Virgins Conceiving Everywhere!

Virgins Conceiving Everywhere! August 11, 2017

She loved all His art.
She loved all His art.

We are almost to the Annunciation when an angel came and gave a Jewish woman a choice, she said “yes” to God’s will and so became the Mother of God. For me the Feast of Annunciation begins the countdown to Christmas. It may still be as hot as Houston in Houston, but December is coming.**

Gabriel, God’s angelic messenger, told Mary that she was going to have a son and Mary was bewildered. She wanted a child, but she had never known a man. People in ancient times were not foolish: no sex, no baby. Gabriel said this was going to be different and the New Testament writer pointed back to the Hebrew Bible and said:

22 Now all this was done, that it might be fulfilled which was spoken of the Lord by the prophet, saying,

23 Behold, a virgin shall be with child, and shall bring forth a son, and they shall call his name Emmanuel, which being interpreted is, God with us.

This is a reference to Isaiah 7:14.

My brave interlocutor M* is skeptical. He asks:

  1. The only prophecy in the Hebrew Bible that arguably has anything to do with a Virgin Birth is from Isaiah, but that “prophecy” on its face seems to have little to do with a future messiah. Moreover, the word used for “Virgin” is young woman, not virgin. Given that the Virgin Birth of Jesus is such an important belief to Christianity as the entire notion of the trinity seems to rest on it, don’t you think God would have had chosen the virgin birth of the Messiah/God incarnate to be spelled out pretty well in the Hebrew Bible?

Biblical prophecy is not Divination Class at Hogwarts.
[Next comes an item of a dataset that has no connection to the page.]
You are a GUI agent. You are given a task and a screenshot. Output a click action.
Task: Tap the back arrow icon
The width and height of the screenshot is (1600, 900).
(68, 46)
Biblical prophecy is generally not fortune telling, but finding the patterns of history. One way we know God has created is that He is telling a story, often poetic, sometimes musical. One reason that some fiction seems true to us and other fiction false is that the fiction that follows the patterns of history, God’s plan, carries with it a reality that other fiction lacks. One theme of Scripture is simple: women keep having children miraculously and letting us know in times of trouble God is With Us (Emanuel!).

The Gospel writer points to one such time when a King of Judah refused to ask for a sign from God and so God gave that wicked King a sign: a young girl in his harem would have a crown prince for Judah. By the time he was a boy, God already would have delivered Judah. That wasn’t the first time this happened, a woman conceiving and having a son that was an Emanuel.

Eve had a son, Seth, and knew God had not abandoned her after Cain killed Abel. Sarah laughed as an old woman when God told her she would have the heir of the promise, but she bore a son and Isaac showed God was with her. Samson’s mother got the news that she was going to have a deliverer for Israel from an angel. Hannah cried out to God for a son and God gave her Samuel. She thanked God in words that the Virgin Mary would echo.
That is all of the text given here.